Fast forward to the night of 17 April, 2002 and I’m kneeling beside one of the best and strongest Sgt.’s in the Battalion, and a friend of mine at that. It’s night in the desert on a sandy slope of a wadi. In the dim light of my headlamp and the burning helmet cover that lay beside us, I’m digging in my ‘IFAK’ for my ‘tourniquet’ because that is all I remember from the briefing. Staring back at me is a hole in my friend’s leg larger than my fist, steadily soaking the sand and all the dressings we throw at it with blood.
My medic friend joins me. He’s closer to his leg so I pass my tourniquet to him and tell him to put this on. He says he thinks we should try direct pressure first. He’s the boss, so I pack my tourniquet away. I go look for other casualties in the dark chaos and finding none so I make my way back to the original casualty. At this point, the medic agrees it’s time to try the tourniquet. So I dig it out again, pass it off, and history is made. It was the first application of a tourniquet to a Canadian Forces soldier, by a Canadian Forces soldier probably since the Korean War. But there were some hard lessons learned.
The first tourniquet applied to a CF soldier, by a CF soldier since the Korean War.
The Sgt. lived despite, unbeknownst to us, our best efforts to the contrary. Read that sentence again. It’s actually pretty heavy to personally come to that realization. That tourniquet didn’t have a hope in hell of ever stopping arterial flow in his muscular thigh. A venous tourniquet, meaning a tourniquet applied tight enough to stop all venous blood return to the core, but still allow arterial blood into the limb (and out the wound) can very easily kill a casualty. And if it doesn’t kill them, I believe this is where the dogma of ‘tourniquet on a limb means you lose the limb’ came from, it can create a compartment syndrome and speed tissue necrosis much faster than a properly tightened tourniquet. What saved the Sgt. was a rapid MEDEVAC and short time from injury to surgery. As I said, a hard lesson learned, very early in the war. So what’s happening these days?
If you don’t read the JSOM, you should. Winter 2012 edition has a published retrospective study called Forward Assessment of 79 Prehospital Battlefield Tourniquets Used in the Current War. This is what it says: 79 tourniquets applied to 65 limbs on 54 combat casualties were studied. Now here’s the eyebrow raiser: 54 of the 65 limbs or 83% arrived at the forward surgical team WITH a distal pulse, and 11 of the 65 had no distal pulse. Of the limbs with the effective tourniquets applied (no distal pulse), half of them (5) had return of pulse upon release of tourniquet.

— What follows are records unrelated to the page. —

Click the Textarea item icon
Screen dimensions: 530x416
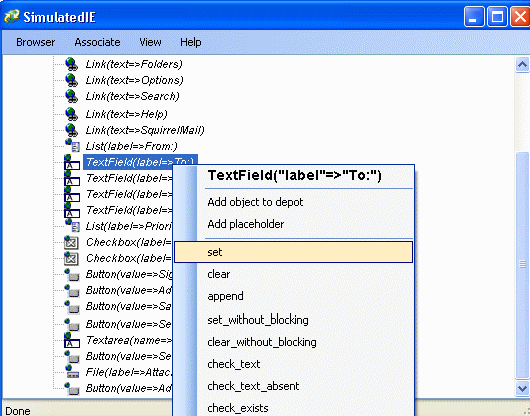pyautogui.click(x=72, y=340)
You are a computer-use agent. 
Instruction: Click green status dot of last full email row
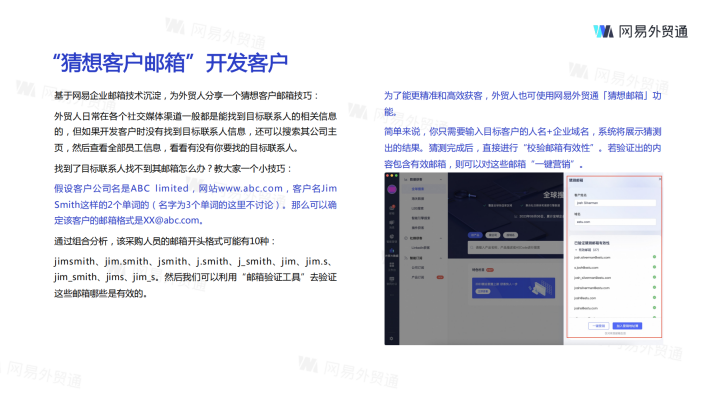coord(654,308)
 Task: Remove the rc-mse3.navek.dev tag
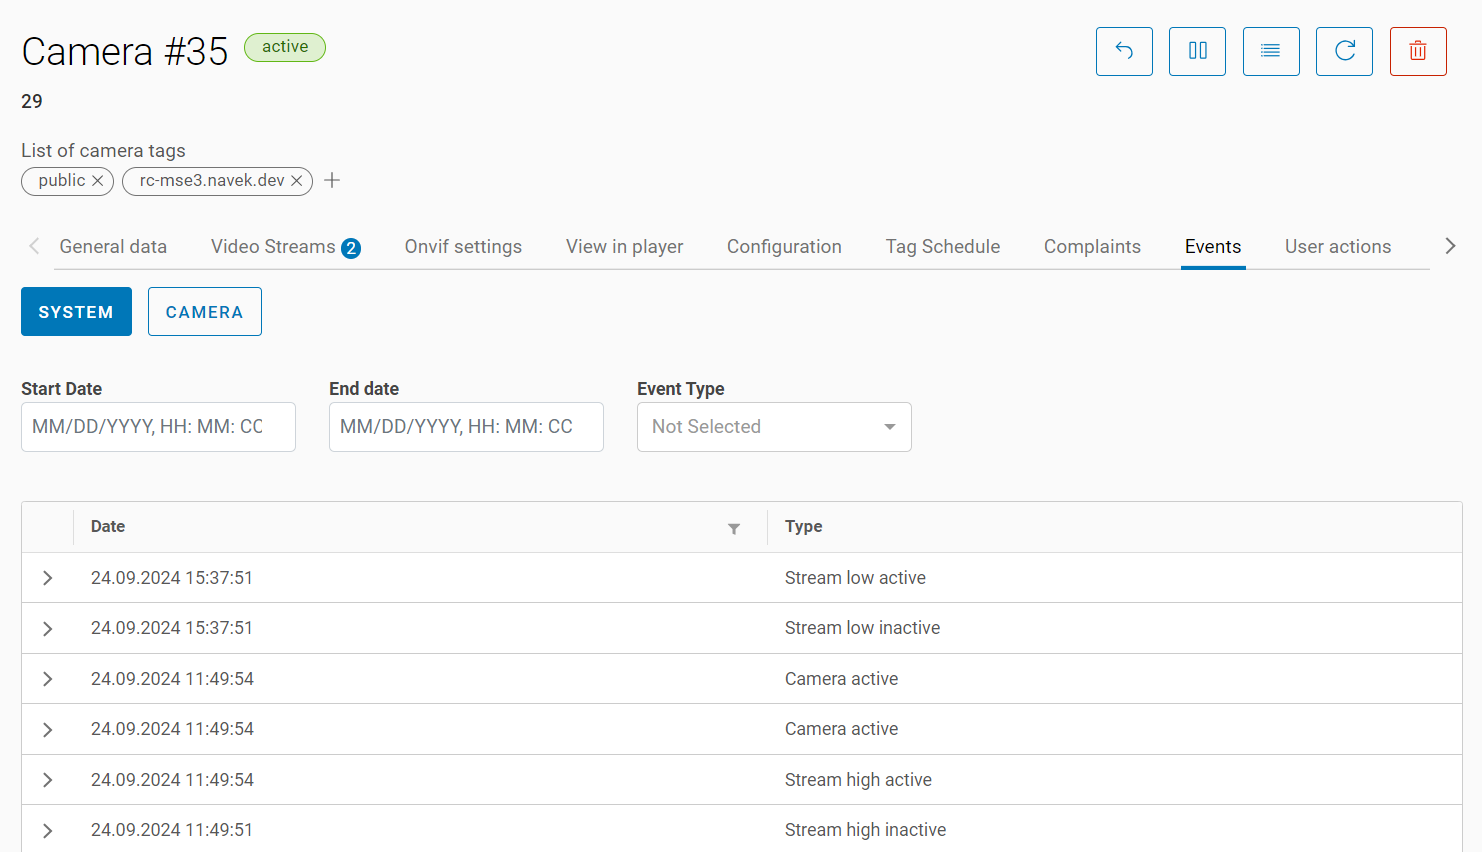pyautogui.click(x=297, y=181)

And of all the injuries, only 17 of all 65 limbs actually had injuries requiring a tourniquet. Now that last point is not as important. In combat it is better to apply a tourniquet when in doubt than to risk missing a life threatening bleed. The data supports this rule. But the rest of the data is telling us something important; tourniquets are either not being tightened enough, or they are coming loose during transport. Chew on that and come up with your own solutions. It’s a problem.